Connaître l’objectif
Afin que le mouvement de refus de toute collaboration au système capitaliste ne s’essouffle ou ne dévie de son objectif, il convient de lui donner un objectif concret et une solution finale à promouvoir. C’est la différence entre la révolte et la révolution. Une révolution comporte un but déterminé.
Comme le NON qui nous importe ici consiste à s’opposer au capitalisme et à le détrôner définitivement, il serait malsain, au risque de constater son retour, de manquer d’alternative. « Le projet révolutionnaire doit s’élargir aux dimensions colossales des possibilités de société qu’offre notre époque, car si les préconditions de la liberté se sont développées bien au-delà des rêves les plus audacieux du passé, il en est de même pour la représentation que l’on peut se faire de cette liberté. Parvenus au seuil d’une société au-delà de la rareté, nous voyons mûrir la dialectique du social et se préciser tant ce qu’il faut abolir que ce qu’il faut créer » [1]. Quelle solution mieux adaptée à cette substitution que l’économie distributive, qui est la seule à proposer et à organiser l’abandon de l’échange au profit du partage ? Déjà, nous entrevoyons cette nouvelle société basée sur la répartition des biens en fonction des besoins de chacun, sur l’abolition de la propriété privée utilisée comme capital, sur l’élimination de toute relation marchande, sur la rotation des tâches et le choix de son activité sociale, sur la réconciliation avec l’environnement. Voilà pourquoi, depuis tant d’années déjà, la GR s’applique à parachever les propositions de solutions pour une nouvelle société en recherche de coopération et de solidarité, en recherche d’un nouvel équilibre mondial basé sur l’entraide et le partage des ressources, en recherche d’une réconciliation avec la nature et la beauté et en recherche d’une idéologie plus noble, plus élévatrice, consacrée à la promotion de l’être. Et nous ne réalisons pas aujourd’hui la portée de ce changement sur cette relation transformée entre la nouvelle société et l’évolution en chacun du psychisme à la racine des comportements.

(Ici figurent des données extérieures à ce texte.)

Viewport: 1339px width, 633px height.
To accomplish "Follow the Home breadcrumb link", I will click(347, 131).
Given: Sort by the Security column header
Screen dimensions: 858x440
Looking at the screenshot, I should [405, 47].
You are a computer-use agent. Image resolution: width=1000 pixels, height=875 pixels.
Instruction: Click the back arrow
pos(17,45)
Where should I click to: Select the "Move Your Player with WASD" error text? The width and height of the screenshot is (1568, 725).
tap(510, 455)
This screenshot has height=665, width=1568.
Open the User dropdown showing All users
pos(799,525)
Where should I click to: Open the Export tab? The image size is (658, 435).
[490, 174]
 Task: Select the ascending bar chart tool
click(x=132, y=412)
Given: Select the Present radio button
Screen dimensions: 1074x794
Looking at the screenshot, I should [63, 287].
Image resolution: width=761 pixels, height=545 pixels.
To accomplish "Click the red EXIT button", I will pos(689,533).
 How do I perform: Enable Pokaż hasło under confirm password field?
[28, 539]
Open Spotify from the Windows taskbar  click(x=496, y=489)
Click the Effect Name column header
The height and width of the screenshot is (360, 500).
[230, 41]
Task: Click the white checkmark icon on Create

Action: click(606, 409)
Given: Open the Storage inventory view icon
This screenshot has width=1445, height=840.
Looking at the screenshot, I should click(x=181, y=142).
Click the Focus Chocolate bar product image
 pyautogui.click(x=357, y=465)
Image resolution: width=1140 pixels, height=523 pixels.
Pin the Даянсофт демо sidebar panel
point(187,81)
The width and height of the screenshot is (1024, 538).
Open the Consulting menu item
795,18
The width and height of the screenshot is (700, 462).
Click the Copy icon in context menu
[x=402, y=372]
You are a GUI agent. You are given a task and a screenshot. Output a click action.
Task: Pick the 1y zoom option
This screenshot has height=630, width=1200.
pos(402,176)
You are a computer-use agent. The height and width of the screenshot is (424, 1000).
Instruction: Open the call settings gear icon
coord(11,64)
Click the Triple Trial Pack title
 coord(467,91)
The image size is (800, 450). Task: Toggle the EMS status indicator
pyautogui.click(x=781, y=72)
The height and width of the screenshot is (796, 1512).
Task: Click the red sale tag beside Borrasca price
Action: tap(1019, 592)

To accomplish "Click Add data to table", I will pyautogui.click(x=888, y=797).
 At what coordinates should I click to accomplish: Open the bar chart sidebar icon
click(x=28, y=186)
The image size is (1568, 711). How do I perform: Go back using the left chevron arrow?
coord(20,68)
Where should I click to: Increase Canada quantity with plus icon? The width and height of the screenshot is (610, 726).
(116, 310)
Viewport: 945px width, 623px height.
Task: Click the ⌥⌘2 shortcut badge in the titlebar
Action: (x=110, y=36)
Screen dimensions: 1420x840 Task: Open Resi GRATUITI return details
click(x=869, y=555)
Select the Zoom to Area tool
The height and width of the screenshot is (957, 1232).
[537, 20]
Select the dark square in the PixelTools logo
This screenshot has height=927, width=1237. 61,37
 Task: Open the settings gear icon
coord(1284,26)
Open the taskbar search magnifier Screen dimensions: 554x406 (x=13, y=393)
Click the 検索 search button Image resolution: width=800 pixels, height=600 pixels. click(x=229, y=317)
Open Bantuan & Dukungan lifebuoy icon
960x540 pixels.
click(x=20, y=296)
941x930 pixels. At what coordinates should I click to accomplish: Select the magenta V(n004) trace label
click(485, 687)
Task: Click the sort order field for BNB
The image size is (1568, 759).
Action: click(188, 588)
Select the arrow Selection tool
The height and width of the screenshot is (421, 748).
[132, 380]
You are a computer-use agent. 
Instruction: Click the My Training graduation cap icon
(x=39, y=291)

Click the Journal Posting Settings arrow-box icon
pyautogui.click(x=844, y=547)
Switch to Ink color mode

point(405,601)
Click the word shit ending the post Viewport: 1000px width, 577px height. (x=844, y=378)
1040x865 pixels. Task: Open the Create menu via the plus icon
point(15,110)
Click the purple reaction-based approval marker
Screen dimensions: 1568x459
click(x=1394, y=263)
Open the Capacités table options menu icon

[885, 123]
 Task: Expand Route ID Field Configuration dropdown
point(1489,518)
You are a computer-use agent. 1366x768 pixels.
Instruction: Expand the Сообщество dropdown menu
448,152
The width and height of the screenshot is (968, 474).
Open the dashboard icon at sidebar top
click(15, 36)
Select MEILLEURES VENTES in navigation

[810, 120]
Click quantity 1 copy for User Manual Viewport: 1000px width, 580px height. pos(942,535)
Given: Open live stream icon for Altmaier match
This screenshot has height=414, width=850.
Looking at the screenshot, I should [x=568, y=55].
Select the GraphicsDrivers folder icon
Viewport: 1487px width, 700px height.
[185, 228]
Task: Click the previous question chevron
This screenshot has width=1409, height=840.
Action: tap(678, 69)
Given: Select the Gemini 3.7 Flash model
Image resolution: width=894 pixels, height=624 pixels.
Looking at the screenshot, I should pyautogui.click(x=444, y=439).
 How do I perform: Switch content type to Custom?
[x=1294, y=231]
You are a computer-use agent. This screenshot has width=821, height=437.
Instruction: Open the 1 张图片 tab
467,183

[1] Murray Bookchin, Au-delà de la rareté, éd. écosociété.
[2] Barthélémy de Ligt, Le problème de la guerre civile, discours tenu à la conférence de la War Resisters International, 23-27 juillet 1937, à Copenhague.
[3] Bernard Blavette, Non violence active et désobéissance civile, GR 1193.
[4] Wikipédia. Le zapatisme.
[5] Nirmal Kumar Bose, Selections from Gandhi,1948.
[6] J.J. Origas, article sur la non-violence, encyclopédie universalis.
[7] Vinôba Bhave, encyclopédie universalis.